В университетскую аспирантуру, на кафедру звездной астрономии, меня действительно так и не взяли. Но зато взяли в аспирантуру Пулковской обсерватории, причем, как я понял, это было совсем не просто: пришлось изыскивать какие-то скрытые возможности, преодолевать бюрократические рогатки… В чем же дело? Инструкция? Или частная неприязнь какого-нибудь университетского кадровика?
И в Союз писателей нас в конце концов (промытарив два года) приняли. Сохранилась легенда, как это произошло. Кто-то из наших лоббистов пожаловался на ситуацию тогдашнему председателю Ленинградской писательской организации, Александру Андреевичу Прокофьеву – знаменитому «Прокопу», поэту и начальнику, очень, по-своему, недурному мужику, поразительно похожему и манерами, и даже внешностью на Никиту Хрущева. Прокоп выслушал и спросил: «Ребята-то неплохие? А? Ну, так давай их ко мне, сюда, у меня и примем». И мы были приняты. В Ленинграде, но не в Москве.

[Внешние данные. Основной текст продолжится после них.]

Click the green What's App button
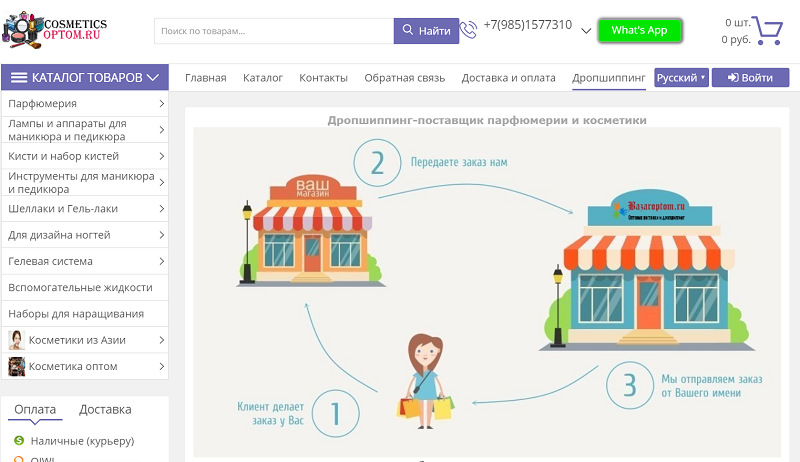This screenshot has height=462, width=800. (x=640, y=31)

Я привел здесь эти маленькие неприятности из личной жизни именно потому, что они были маленькие, кончились благополучно и не допускают однозначного истолкования. Мне (да и любому гражданину СССР) приходилось слышать десятки историй, гораздо более страшных, унизительных, горьких и безнадежных. Ломались судьбы, обращались в прах идеалы, сами жизни людские шли под откос… Однако у моих историй есть два важных преимущества: они совершенно достоверны, во-первых, и они восхитительно неопределенны, неоднозначны и туманны, во-вторых. Они, на мой взгляд, великолепно иллюстрируют собою тот туман, ту неопределенность, ту примечательную неоднозначность, которыми всегда характеризовался пресловутый еврейский вопрос в нашей стране.
Инструкция или некие персональные пристрастия? Досадные случайности или жесткая система, холодная, тайная и беспощадная? А может быть, вообще ничего этого нет и никогда не было, а были одни только обывательские слухи, наложившиеся на бытовые совпадения?
Если верить знающим людям, государственный антисемитизм в СССР имеет свою (достаточно сложную) историю. Первые 20 лет после революции его вроде бы не было вовсе. Это было время, когда даже проявления бытового, коммунального, антисемитизма карались по закону – жестоко и беспощадно, как и все, что каралось по закону в те времена. Признаки казенного юдофобства обнаружились в 1937–39, когда возникли и стали крепнуть связи с нацистской Германией, – это было естественно: в новых условиях кадровая политика требовала определенной корректировки. Этот первый всплеск естественно сошел на нет с началом войны, но после перелома к победе в 43-м вновь появились признаки казенной неприязни к «этой нации», – признаки, на мой взгляд, уже не поддающиеся простому рациональному объяснению.
С этого момента государственный антисемитизм уже только крепчал. Он вырвался наружу в конце 40-х (безусловно как результат проамериканской позиции нового государства Израиль) в виде бескомпромиссной борьбы с «безродными космополитами», в дальнейшем он все набирал силу – круче, беспощаднее, истеричнее – и должен был, видимо, достигнуть апогея в 1953-м («дело врачей-вредителей», подготовка поголовного «добровольного» переселения евреев за Полярный круг), но тут главный творец внешней и внутренней политики умер, и апогей не состоялся – наверху началась борьба за власть, и начальству стало не до евреев.